Los mismos poderes y las mismas instituciones que impidieron que Pedro Castillo perpetrara un golpe de Estado parecieran estar ahora consintiendo, pasiva y complacientemente, la gestación de otro nuevo e inaudito.
La abusiva y grosera alteración del orden legal y constitucional está llegando precisamente al extremo de su inminente ruptura, mientras el país político y jurídico mira, indiferente, hacia otro lado.
No estamos ante la gestación de un golpe de Estado que provenga de los cuarteles como en los viejos tiempos. Tampoco de autogolpes como el cívico-militar de Alberto Fujimori o el atolondrado y fallido de Castillo desde el Ejecutivo. Estamos ante lo desacostumbrado: inéditas y sucesivas vulneraciones del Estado de derecho por parte de los que deberían defenderlo. Me refiero a los administradores de justicia; es decir, a los jueces y fiscales que confunden sus respetables espacios jurisdiccionales con un desbordado campo de batalla político, en el que la ley y la Constitución terminan siendo, en manos venales, poco menos que alfombras para limpiarse los pies.
Si la Junta Nacional de Justicia (JNJ) no corrige prontamente sus graves conflictos de intereses y transgresiones constitucionales, si el Congreso de la República no se pone a la altura de sus competencias supremas –revirtiendo atropellos indiscutibles a sus mandatos–, si el Ministerio Público no pone orden y equidad en su desempeño jurisdiccional y en sus cuestionamientos internos manchados de impunidad, si el Poder Judicial no sanciona la tendencia de algunos de sus magistrados de ser “comparsas” del Ministerio Público –como bien lo advierte el periodista Ricardo Uceda–, y si el Tribunal Constitucional –a veces muy despierto ante lo evidente y otras veces distraído como ahora–, ante el inminente desastre del Estado de derecho, no hace lo que debe hacer, despertaremos mañana o pasado mañana sin garantías absolutamente de nada. Despertaremos con un nuevo golpe de Estado, peor que el concebido por Castillo.
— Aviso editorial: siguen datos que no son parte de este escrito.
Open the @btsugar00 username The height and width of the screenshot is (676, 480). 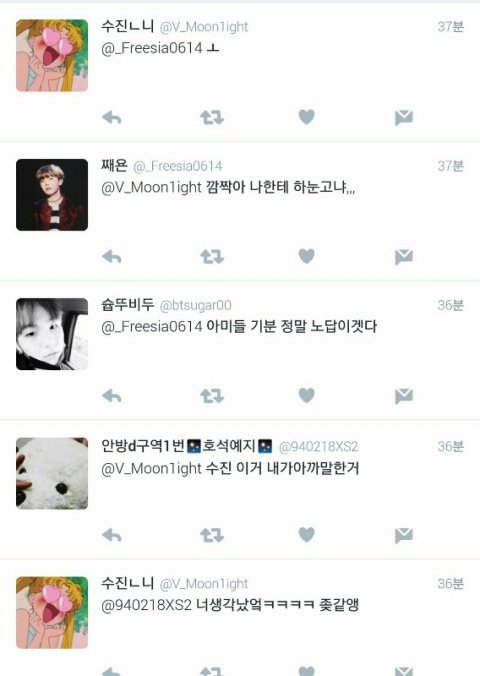(x=195, y=306)
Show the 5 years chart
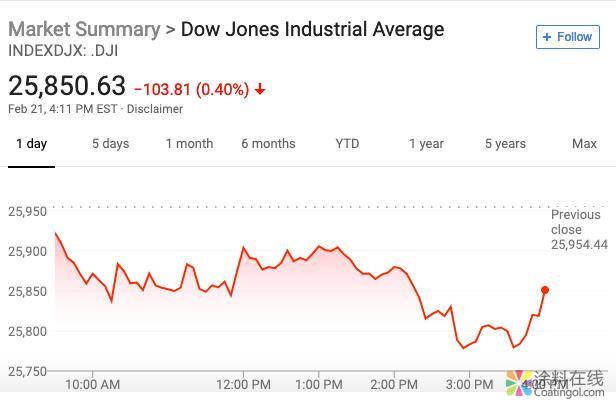This screenshot has height=410, width=616. (x=505, y=144)
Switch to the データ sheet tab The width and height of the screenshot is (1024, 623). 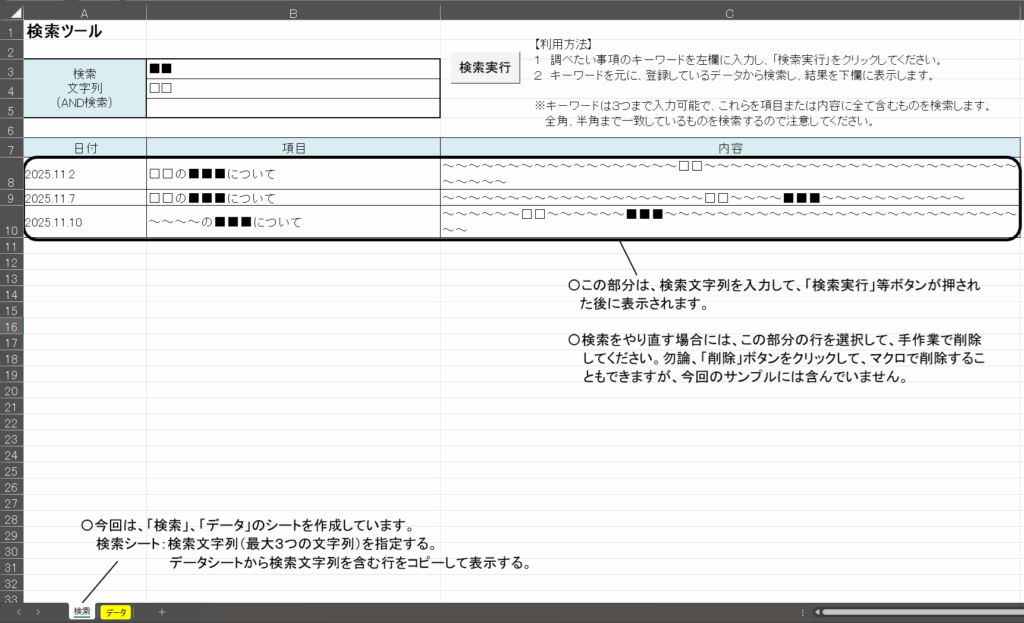(x=116, y=611)
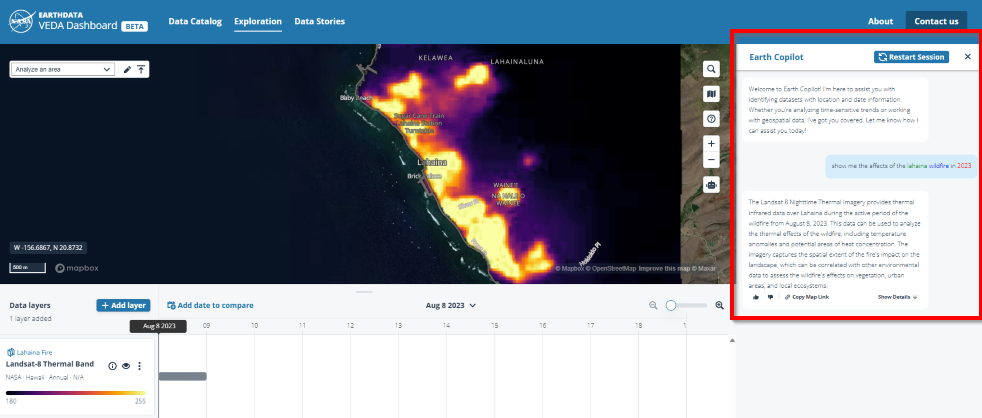Go to the Data Catalog tab
The height and width of the screenshot is (418, 982).
pos(195,21)
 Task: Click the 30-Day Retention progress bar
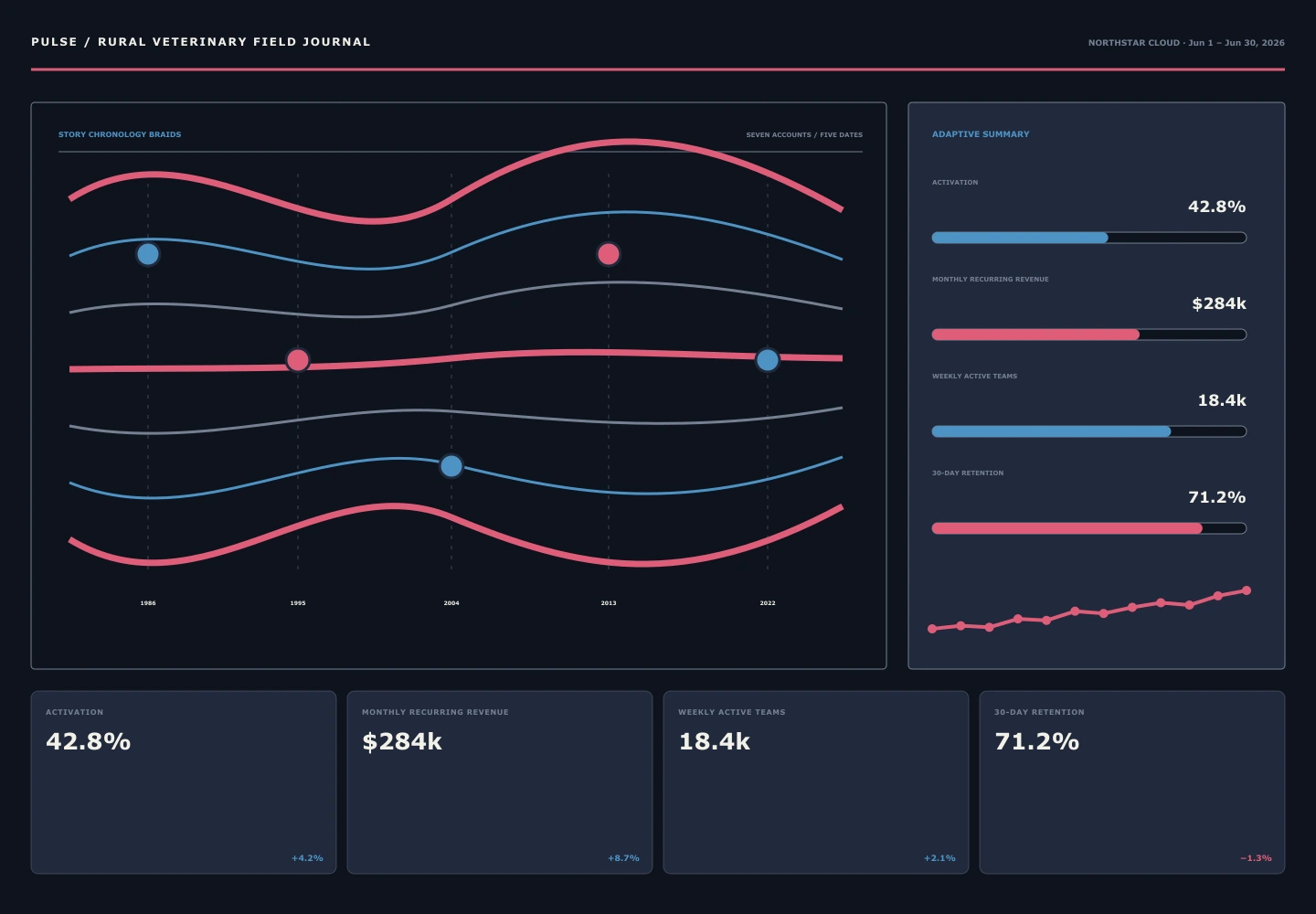[x=1089, y=528]
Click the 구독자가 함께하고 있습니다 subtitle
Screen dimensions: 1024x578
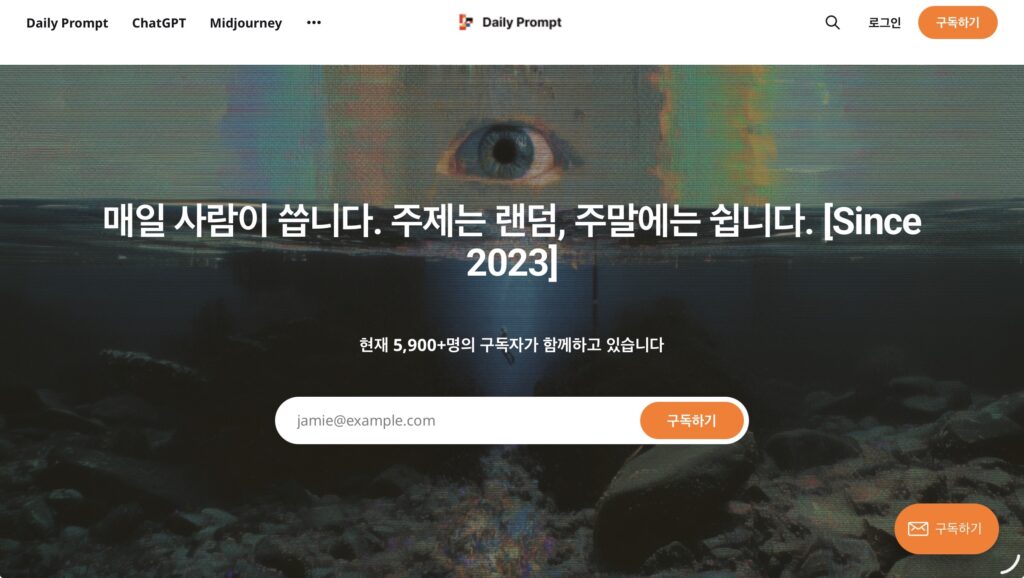coord(571,345)
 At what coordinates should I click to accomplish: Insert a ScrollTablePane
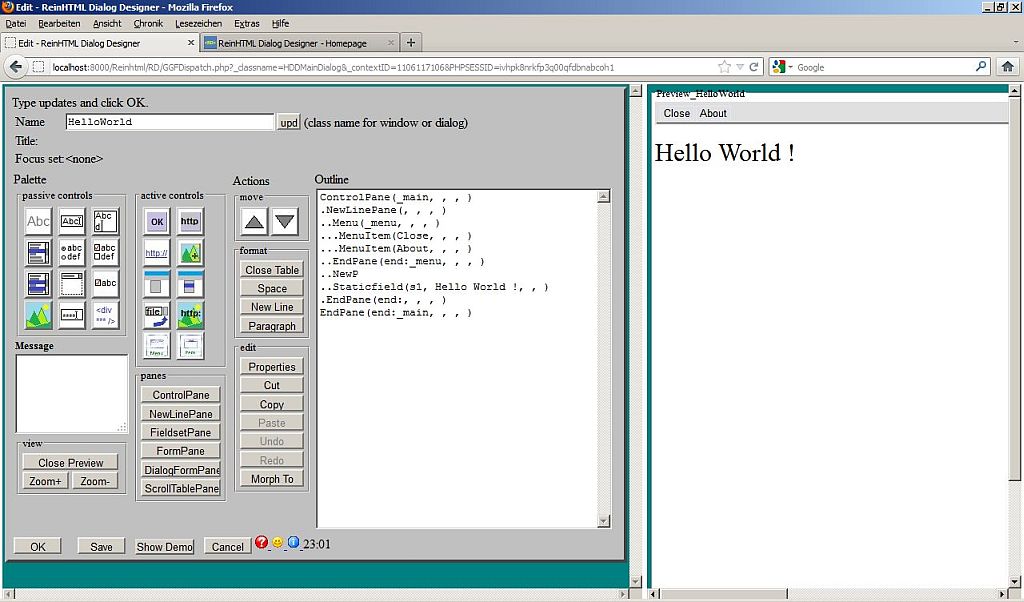click(x=181, y=489)
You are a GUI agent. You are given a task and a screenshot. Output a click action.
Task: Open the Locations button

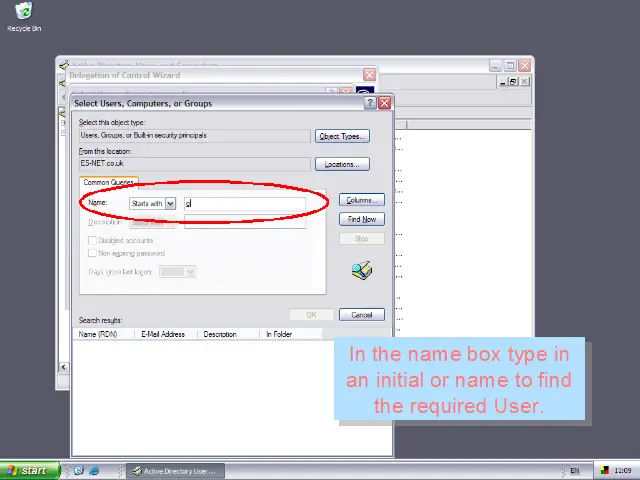point(342,164)
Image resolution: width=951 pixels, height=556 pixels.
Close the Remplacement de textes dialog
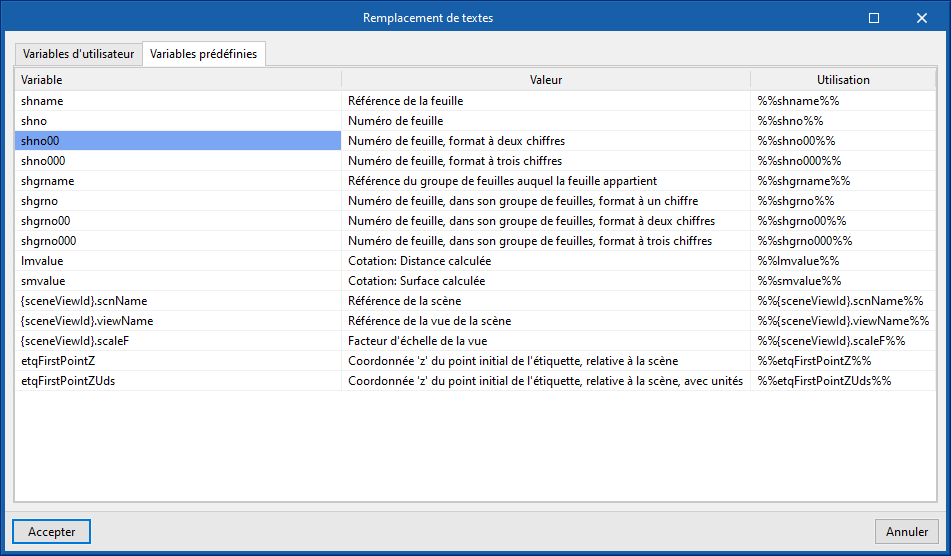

Dado el peligro al que estamos marchando, de una inminente ruptura del orden legal y constitucional, desde los actos y omisiones extremos de los poderes fiscales y judiciales, los casos de las señoras Dina Boluarte, Patricia Benavides, Inés Tello, Enma Benavides y Zoraida Ávalos son apenas la punta del ‘iceberg’ o el traspatio de lo que podemos perder, en cualquier momento y finalmente, como sistema de justicia, como sistema democrático y como Estado.
La pérdida de todo esto acabará por dejar a los ciudadanos, a las mujeres y a los hombres de a pie, en el desamparo judicial total, que en cierta forma ya están viviendo. Esto puede dejar a los ciudadanos en un estado vulnerable y extremo, pues se verán obligados a probar su inocencia ante un fiscal y ya no ante un juez y, con ello, estarán condenados a pasar por los mecanismos de extorsión de los que deberían defenderlos.
Ni qué decir de los colaboradores eficaces, héroes o villanos, según sus celadores.